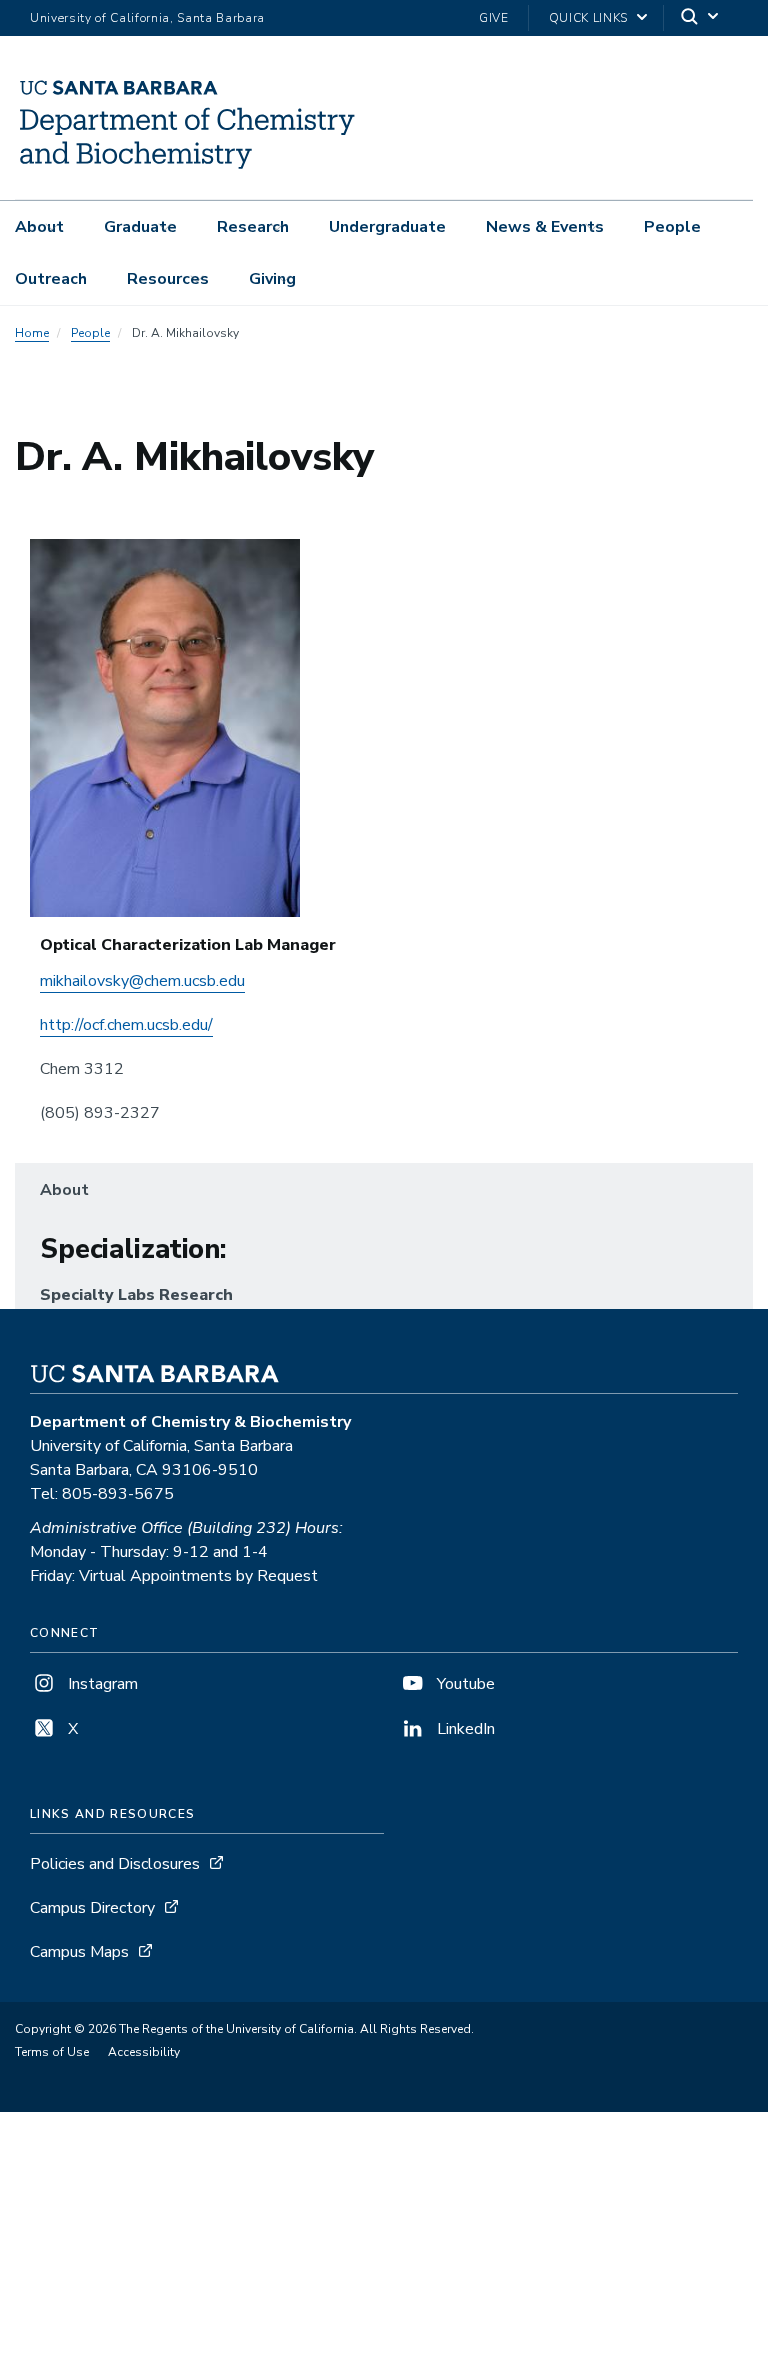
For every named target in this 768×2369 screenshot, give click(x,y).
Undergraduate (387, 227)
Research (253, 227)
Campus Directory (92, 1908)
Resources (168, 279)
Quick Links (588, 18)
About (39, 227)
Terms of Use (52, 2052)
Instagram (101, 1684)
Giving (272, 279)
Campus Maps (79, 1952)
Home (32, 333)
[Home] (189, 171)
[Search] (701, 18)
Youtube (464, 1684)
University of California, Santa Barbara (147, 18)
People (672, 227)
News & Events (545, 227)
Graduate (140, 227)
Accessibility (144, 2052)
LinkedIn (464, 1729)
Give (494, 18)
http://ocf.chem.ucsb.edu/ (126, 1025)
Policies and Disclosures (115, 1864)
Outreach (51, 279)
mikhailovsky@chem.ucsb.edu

______

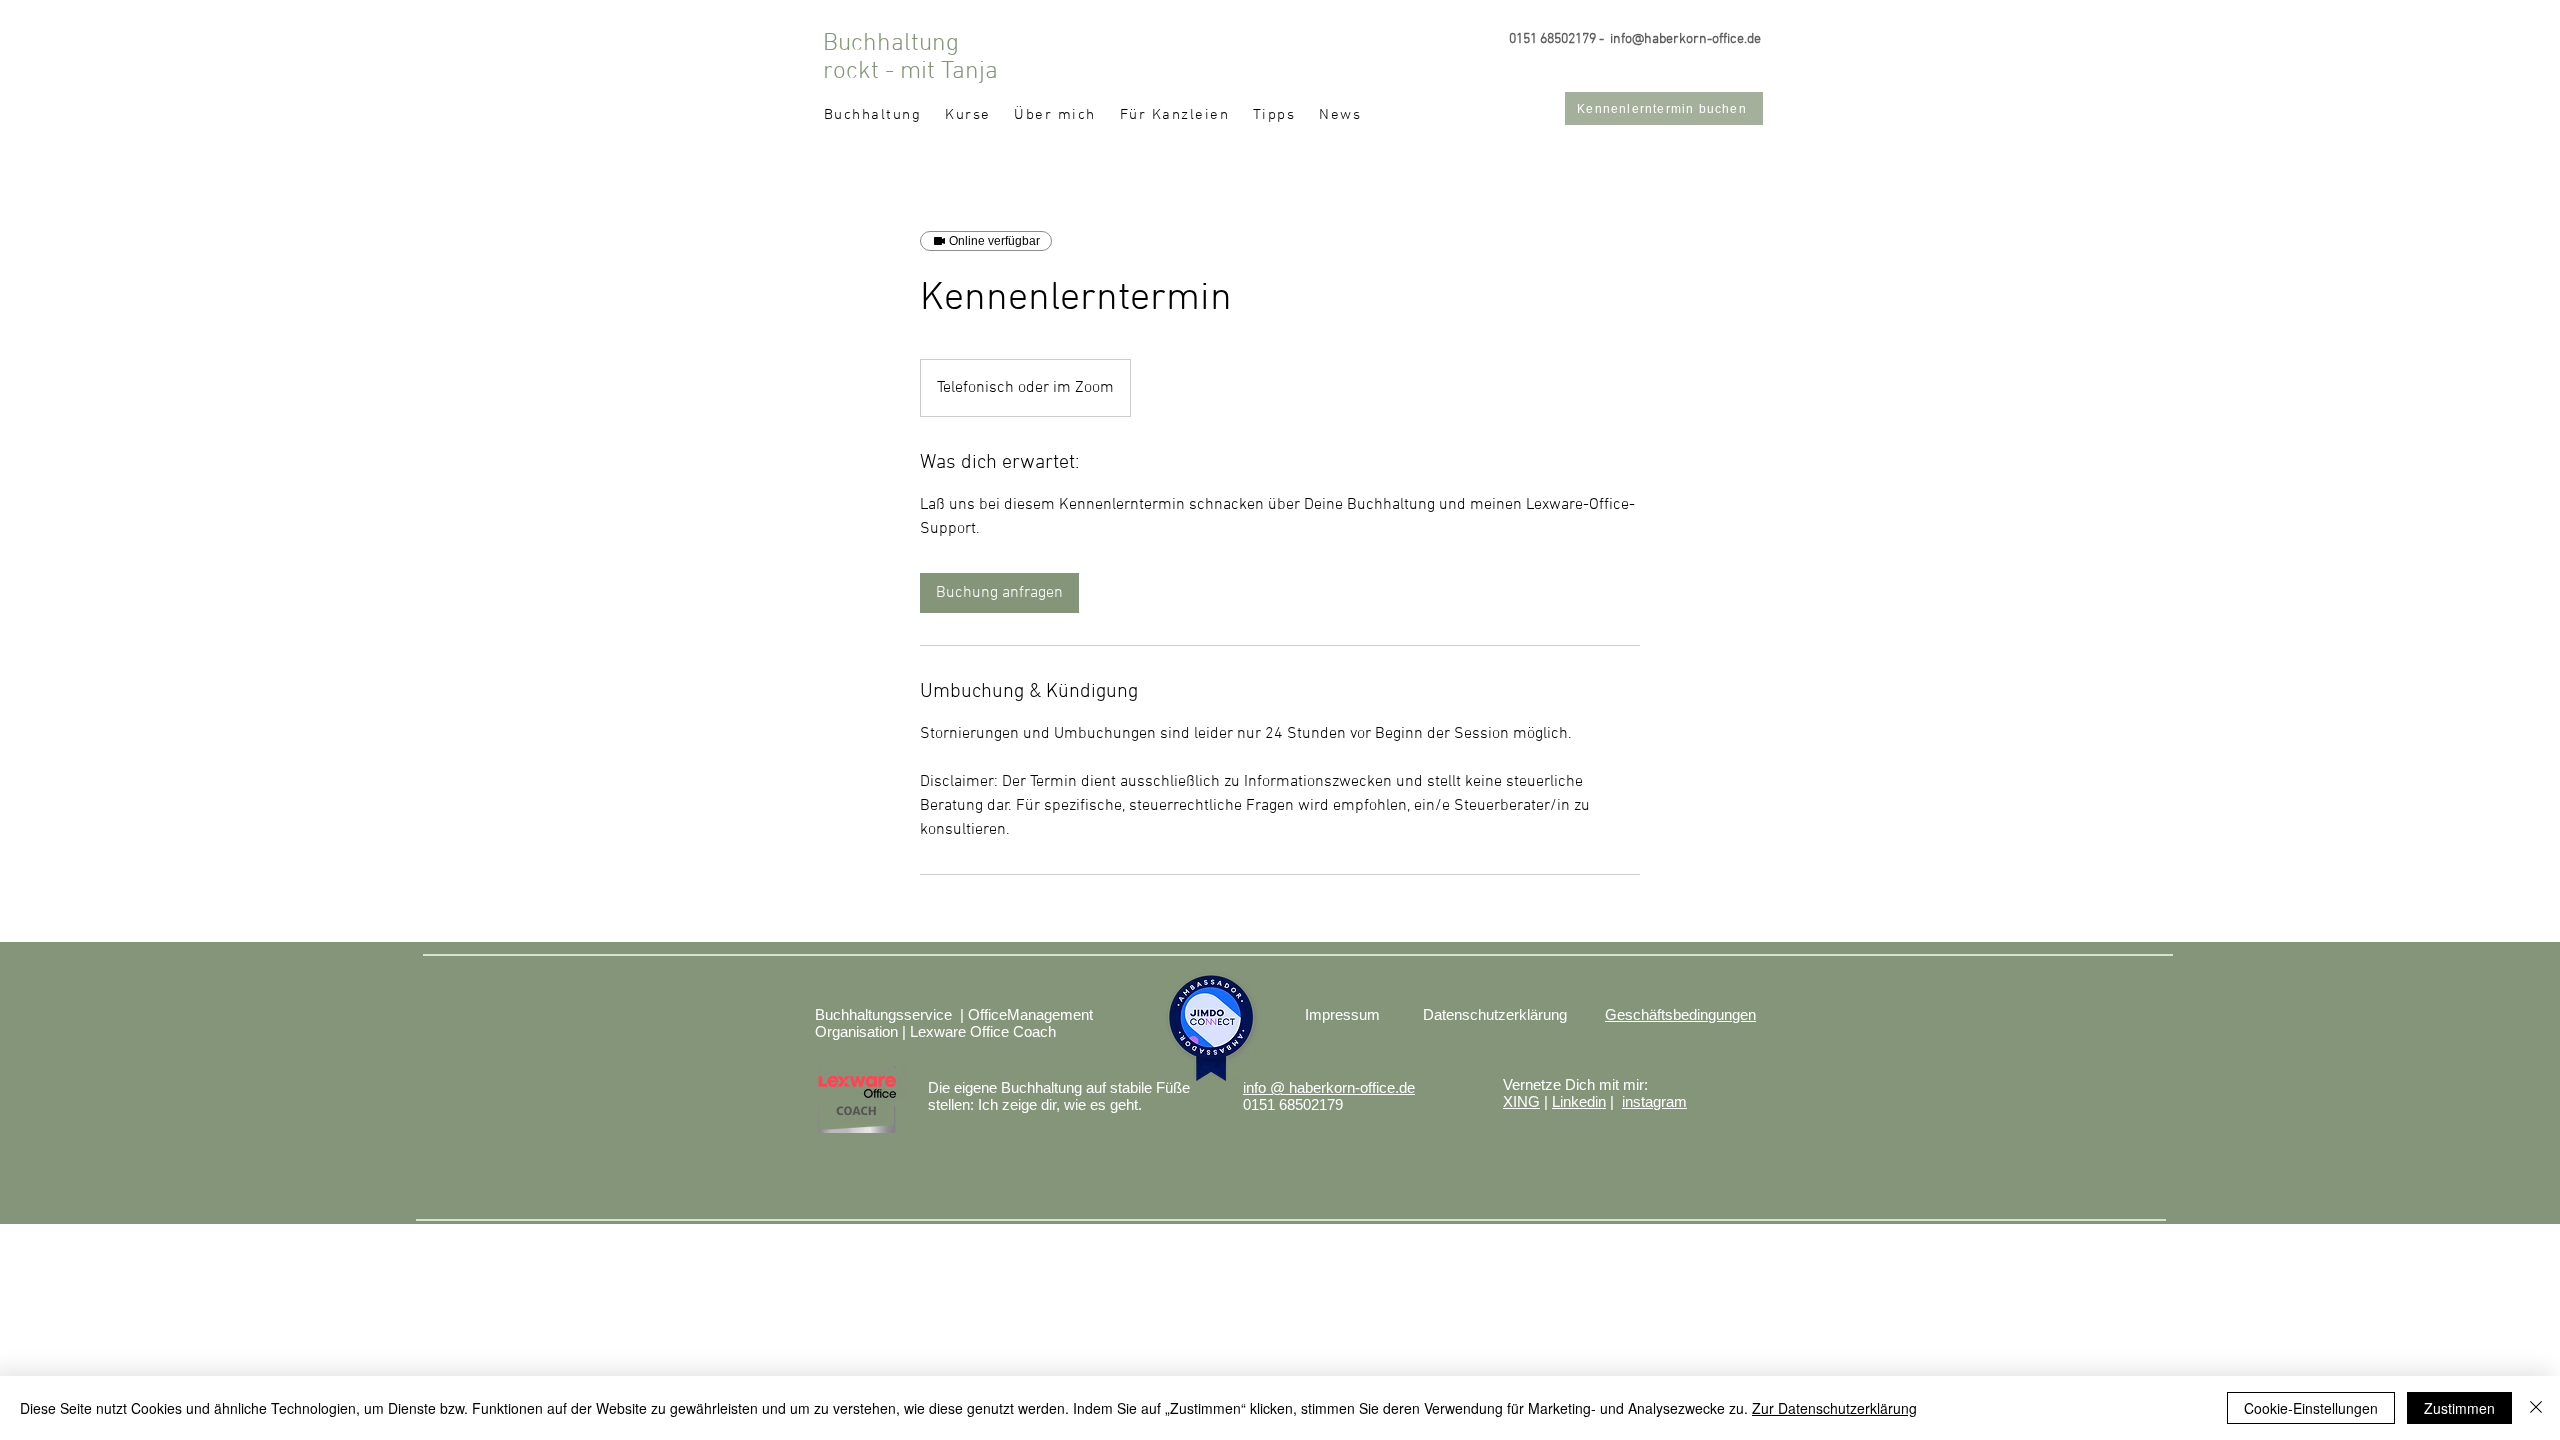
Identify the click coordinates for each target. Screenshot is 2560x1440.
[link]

______

» **Activity**: Look above for the line holding "For every named". Print it and every line after it, exactly, through the line holding "mikhailovsky@chem.ucsb.edu".

» **Written solution**:
For every named target in this 768×2369 screenshot, give click(x,y).
Undergraduate (387, 227)
Research (253, 227)
Campus Directory (92, 1908)
Resources (168, 279)
Quick Links (588, 18)
About (39, 227)
Terms of Use (52, 2052)
Instagram (101, 1684)
Giving (272, 279)
Campus Maps (79, 1952)
Home (32, 333)
[Home] (189, 171)
[Search] (701, 18)
Youtube (464, 1684)
University of California, Santa Barbara (147, 18)
People (672, 227)
News & Events (545, 227)
Graduate (140, 227)
Accessibility (144, 2052)
LinkedIn (464, 1729)
Give (494, 18)
http://ocf.chem.ucsb.edu/ (126, 1025)
Policies and Disclosures (115, 1864)
Outreach (51, 279)
mikhailovsky@chem.ucsb.edu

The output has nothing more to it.